Importantes aliados do ex-presidente Slobodan Milosevic caíram ontem depois que o primeiro-ministro da Iugoslávia e o mais poderoso chefe de polícia do país renunciaram. Foram convocadas eleições antecipadas para o Parlamento da Sérvia.
Kostunica agiu com rapidez para afastar partidários remanescentes de Milosevic. Espera-se que o governo da república sérvia seja dissolvido hoje.
Ontem, Kostunica também estava colocando seus partidários no controle das mais importantes instituições do país, incluindo a polícia, judiciário, bancose companhias estatais.
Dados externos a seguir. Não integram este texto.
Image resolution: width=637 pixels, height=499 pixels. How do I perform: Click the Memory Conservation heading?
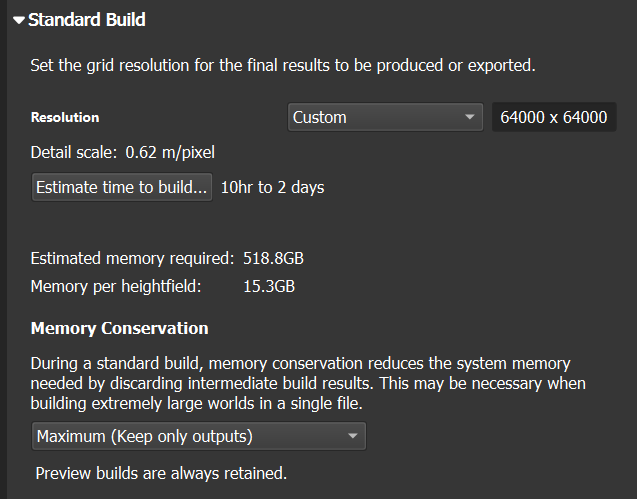119,328
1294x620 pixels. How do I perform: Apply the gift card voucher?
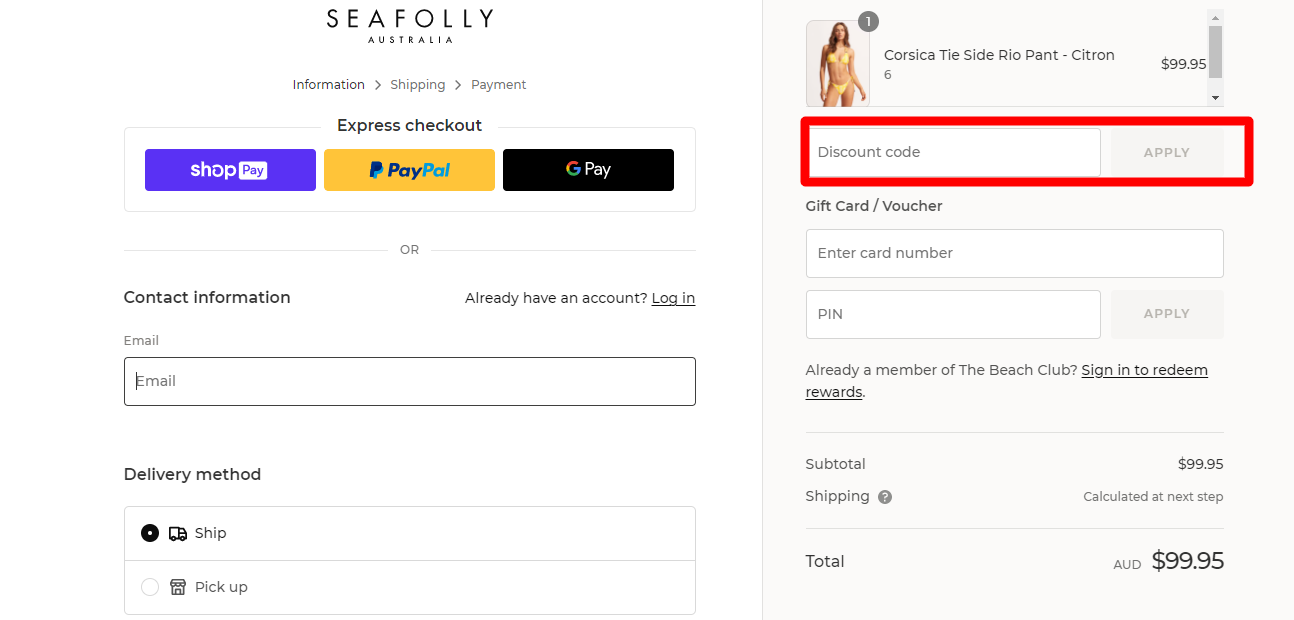pos(1166,313)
Um aliado-chave de Kostunica, Zoran Djindjic, também assinalou o interesse do novo governo de estabelecer laços mais próximos com Washington, depois de uma campanha eleitoral na qual ele tentou se distanciar dos Estados Unidos em vista da revolta pública com a campanha de bombardeios do ano passado.
Dois aliados de Milosevic, o primeiro-ministro federal, Momir Bulatovic, e o ministro do Interior sérvio, Vlajko Stojiljkovic – que controlava cerca de 100 mil policiais - renunciaram a seus cargos. Todos os principais partidos sérvios concordaram com a convocação de eleições antecipadas.
A Sérvia abriga mais de 90% dos iugoslavos e quem quer que a governe detém a parte do leão da autoridade do país, que inclui uma outra república, a pequena Montenegro.
Se fossem mantidos o governo e o parlamento sérvios, eles poderiam bloquear muitas das reformas democráticas impulsionadas por Kostunica em nível federal.
Dado o atual apoio popular desfrutado por Kostunica, seus aliados provavelmente conquistarão uma sólida maioria no novo parlamento da Sérvia nas eleições marcadas para dezembro.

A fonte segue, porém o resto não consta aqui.